Historically, planned giving and fundraising campaigns have had a somewhat rocky relationship. There is sometimes a dismissive attitude towards planned giving (and, by extension, those making planned gifts) from the principal and major gifts departments of development. This attitude usually stems from the rather erroneous assumption that those prospects opting for planned gifts really are “getting off easy,” and that development shops that promote planned giving enable major gift prospects to take the easy way out. Such an assumptive attitude usually emanates from a lack of understanding of what types of prospects are planned giving prospects and how these prospects differ from principal and major gift prospects.
While leading Planned and Major Gifts at Northwestern University, I conducted a study which showed that a prospect’s past giving behavior can help to determine what type of gift a prospect might consider making. This behavior splits an organization’s prospect pool into two totally distinct camps: the “spenders” and the “savers.”
Prospects are identified as “spenders” if they are already giving at the $1,000 level or higher. “Spenders” should be considered to be major gift prospects.

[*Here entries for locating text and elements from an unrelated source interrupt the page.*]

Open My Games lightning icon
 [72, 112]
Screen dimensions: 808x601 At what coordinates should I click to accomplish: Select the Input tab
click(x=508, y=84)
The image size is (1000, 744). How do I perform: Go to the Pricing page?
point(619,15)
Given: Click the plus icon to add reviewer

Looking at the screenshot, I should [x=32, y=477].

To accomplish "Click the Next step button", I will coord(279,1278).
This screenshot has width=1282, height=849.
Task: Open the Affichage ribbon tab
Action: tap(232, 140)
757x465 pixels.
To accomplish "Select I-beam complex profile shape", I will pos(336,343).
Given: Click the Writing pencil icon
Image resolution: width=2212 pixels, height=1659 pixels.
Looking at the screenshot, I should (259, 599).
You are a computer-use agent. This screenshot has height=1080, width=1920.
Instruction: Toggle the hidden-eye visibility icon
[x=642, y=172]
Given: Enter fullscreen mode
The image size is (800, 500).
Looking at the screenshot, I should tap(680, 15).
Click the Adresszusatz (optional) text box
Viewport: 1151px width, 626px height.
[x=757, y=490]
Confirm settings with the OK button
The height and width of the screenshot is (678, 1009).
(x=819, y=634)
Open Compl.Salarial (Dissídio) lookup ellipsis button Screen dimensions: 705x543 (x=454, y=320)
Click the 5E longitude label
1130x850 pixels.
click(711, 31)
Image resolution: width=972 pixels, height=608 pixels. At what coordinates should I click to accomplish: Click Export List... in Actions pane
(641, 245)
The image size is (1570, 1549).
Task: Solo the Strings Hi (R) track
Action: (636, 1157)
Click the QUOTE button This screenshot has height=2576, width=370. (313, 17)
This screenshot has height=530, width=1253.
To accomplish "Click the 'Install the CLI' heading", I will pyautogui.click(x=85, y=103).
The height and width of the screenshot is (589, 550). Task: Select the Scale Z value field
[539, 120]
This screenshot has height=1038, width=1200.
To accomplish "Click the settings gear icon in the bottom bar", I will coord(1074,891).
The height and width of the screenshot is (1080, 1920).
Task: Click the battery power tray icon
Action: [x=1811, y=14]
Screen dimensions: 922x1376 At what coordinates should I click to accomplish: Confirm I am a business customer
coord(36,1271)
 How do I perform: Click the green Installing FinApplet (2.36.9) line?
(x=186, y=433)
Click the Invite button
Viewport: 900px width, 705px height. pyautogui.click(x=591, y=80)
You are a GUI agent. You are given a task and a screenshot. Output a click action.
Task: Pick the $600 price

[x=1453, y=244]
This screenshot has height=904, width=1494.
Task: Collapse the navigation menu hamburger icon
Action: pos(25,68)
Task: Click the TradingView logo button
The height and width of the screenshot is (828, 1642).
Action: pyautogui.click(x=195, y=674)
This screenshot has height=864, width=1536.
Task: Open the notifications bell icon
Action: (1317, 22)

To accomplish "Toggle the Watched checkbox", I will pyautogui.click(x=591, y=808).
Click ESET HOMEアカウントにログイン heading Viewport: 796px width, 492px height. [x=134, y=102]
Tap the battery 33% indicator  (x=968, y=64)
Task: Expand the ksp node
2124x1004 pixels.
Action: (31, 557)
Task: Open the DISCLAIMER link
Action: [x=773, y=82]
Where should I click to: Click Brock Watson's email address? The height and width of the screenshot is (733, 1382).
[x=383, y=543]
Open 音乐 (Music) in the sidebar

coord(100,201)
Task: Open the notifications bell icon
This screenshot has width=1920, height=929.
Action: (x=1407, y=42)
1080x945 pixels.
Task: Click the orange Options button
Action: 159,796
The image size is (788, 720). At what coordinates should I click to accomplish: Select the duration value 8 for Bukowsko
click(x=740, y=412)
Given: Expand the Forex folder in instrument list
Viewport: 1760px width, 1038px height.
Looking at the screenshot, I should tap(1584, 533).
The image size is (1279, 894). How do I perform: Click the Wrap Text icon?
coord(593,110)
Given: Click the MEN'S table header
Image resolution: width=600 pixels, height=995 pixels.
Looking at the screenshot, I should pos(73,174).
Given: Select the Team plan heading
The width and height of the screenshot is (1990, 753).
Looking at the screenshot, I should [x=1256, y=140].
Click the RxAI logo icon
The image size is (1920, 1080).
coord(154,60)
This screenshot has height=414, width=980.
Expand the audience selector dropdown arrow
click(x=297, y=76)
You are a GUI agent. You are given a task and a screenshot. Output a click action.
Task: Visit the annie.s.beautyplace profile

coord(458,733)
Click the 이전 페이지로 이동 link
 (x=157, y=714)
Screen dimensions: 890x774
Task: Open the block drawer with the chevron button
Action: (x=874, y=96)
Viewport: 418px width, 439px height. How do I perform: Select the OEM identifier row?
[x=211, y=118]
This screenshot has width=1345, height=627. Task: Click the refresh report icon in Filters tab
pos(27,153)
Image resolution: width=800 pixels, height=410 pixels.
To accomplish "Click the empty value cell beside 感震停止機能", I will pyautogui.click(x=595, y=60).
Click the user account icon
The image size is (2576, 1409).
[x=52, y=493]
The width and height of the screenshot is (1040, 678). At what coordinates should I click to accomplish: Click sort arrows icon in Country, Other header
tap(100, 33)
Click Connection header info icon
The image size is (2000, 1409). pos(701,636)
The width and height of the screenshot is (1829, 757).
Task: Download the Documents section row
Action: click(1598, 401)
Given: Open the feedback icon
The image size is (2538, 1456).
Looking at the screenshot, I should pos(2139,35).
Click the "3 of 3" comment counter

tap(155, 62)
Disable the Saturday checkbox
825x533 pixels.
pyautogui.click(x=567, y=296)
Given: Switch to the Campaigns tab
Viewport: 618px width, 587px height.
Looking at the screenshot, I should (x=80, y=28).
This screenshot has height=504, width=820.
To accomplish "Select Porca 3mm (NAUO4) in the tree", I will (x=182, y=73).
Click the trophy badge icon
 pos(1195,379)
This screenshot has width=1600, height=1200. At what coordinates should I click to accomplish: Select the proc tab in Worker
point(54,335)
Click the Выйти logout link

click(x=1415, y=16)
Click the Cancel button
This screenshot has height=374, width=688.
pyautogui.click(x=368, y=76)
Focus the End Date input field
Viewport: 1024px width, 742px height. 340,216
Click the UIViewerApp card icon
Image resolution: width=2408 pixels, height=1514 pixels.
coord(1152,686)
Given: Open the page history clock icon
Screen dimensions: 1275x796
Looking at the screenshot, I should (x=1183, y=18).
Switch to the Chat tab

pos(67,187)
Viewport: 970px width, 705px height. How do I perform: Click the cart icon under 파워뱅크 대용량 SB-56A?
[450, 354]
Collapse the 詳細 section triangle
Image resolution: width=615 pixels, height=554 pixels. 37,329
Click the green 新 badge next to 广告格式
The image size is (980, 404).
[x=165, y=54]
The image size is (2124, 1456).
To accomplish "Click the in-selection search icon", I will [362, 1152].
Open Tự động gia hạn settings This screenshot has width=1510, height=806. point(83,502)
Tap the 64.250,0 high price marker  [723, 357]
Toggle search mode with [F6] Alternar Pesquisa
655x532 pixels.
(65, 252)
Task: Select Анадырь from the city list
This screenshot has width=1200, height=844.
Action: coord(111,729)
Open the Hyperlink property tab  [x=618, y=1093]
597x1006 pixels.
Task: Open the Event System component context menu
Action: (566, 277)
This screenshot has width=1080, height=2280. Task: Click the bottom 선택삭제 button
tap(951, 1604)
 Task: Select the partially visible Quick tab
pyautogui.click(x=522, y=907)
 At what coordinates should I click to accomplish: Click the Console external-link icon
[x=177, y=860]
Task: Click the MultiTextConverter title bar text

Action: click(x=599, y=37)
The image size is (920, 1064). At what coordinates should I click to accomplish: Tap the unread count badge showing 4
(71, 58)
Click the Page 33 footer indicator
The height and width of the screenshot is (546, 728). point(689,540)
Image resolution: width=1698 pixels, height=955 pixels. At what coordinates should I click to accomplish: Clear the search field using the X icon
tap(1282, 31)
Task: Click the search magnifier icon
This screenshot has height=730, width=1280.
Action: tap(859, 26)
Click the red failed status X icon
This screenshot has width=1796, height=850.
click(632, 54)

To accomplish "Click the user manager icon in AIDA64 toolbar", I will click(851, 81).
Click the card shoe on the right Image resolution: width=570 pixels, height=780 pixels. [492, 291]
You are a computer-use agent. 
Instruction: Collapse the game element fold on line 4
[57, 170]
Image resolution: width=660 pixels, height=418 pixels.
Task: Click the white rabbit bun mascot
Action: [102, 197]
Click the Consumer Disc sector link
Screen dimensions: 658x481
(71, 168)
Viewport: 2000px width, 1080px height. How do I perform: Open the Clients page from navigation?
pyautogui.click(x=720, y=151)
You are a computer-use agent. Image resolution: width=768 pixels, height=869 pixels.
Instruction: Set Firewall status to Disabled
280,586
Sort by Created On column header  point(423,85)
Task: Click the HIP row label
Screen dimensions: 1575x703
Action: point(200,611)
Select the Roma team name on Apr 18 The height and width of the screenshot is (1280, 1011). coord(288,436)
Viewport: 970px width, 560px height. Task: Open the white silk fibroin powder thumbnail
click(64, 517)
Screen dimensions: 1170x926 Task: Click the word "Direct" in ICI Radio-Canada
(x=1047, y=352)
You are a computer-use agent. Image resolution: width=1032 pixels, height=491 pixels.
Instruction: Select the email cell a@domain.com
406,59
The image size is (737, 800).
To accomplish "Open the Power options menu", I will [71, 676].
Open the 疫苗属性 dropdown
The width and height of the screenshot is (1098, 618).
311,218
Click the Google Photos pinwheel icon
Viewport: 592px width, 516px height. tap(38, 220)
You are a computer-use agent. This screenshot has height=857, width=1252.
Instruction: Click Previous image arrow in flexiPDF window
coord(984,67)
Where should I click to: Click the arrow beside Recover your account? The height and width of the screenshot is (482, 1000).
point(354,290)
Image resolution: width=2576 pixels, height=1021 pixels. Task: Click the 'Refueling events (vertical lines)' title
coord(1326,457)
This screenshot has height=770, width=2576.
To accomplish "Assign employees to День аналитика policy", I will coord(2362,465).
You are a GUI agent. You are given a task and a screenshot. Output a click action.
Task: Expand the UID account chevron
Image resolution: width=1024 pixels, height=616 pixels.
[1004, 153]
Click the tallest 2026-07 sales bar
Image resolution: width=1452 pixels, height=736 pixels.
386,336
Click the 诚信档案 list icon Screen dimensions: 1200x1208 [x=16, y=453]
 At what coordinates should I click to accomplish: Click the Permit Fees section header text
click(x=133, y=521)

“Savers” are the planned giving prospects. Many of these prospects never give, but if they do, it’s usually a small annual gift. There is some overlap between the two, with life income gifts such as gift annuities and charitable remainder trusts. Understanding the reality of the differences between the two has real and critical implications for marketing and soliciting planned gifts.
There will always be potential issues in the relationship of planned giving to campaigns. These include how to count planned gifts, although this issue seems to be much less volatile than in years past, and how to account for recognition of planned gifts versus outright major gifts in a campaign. None of the potential issues, however, should obviate the value of creating strategies for inclusion. The result not only helps to maximize total giving to a campaign but also allows for maximum participation in the campaign among the constituents.
Although planned and major giving might seem to be an odd couple, they can be used together to maximize fundraising results.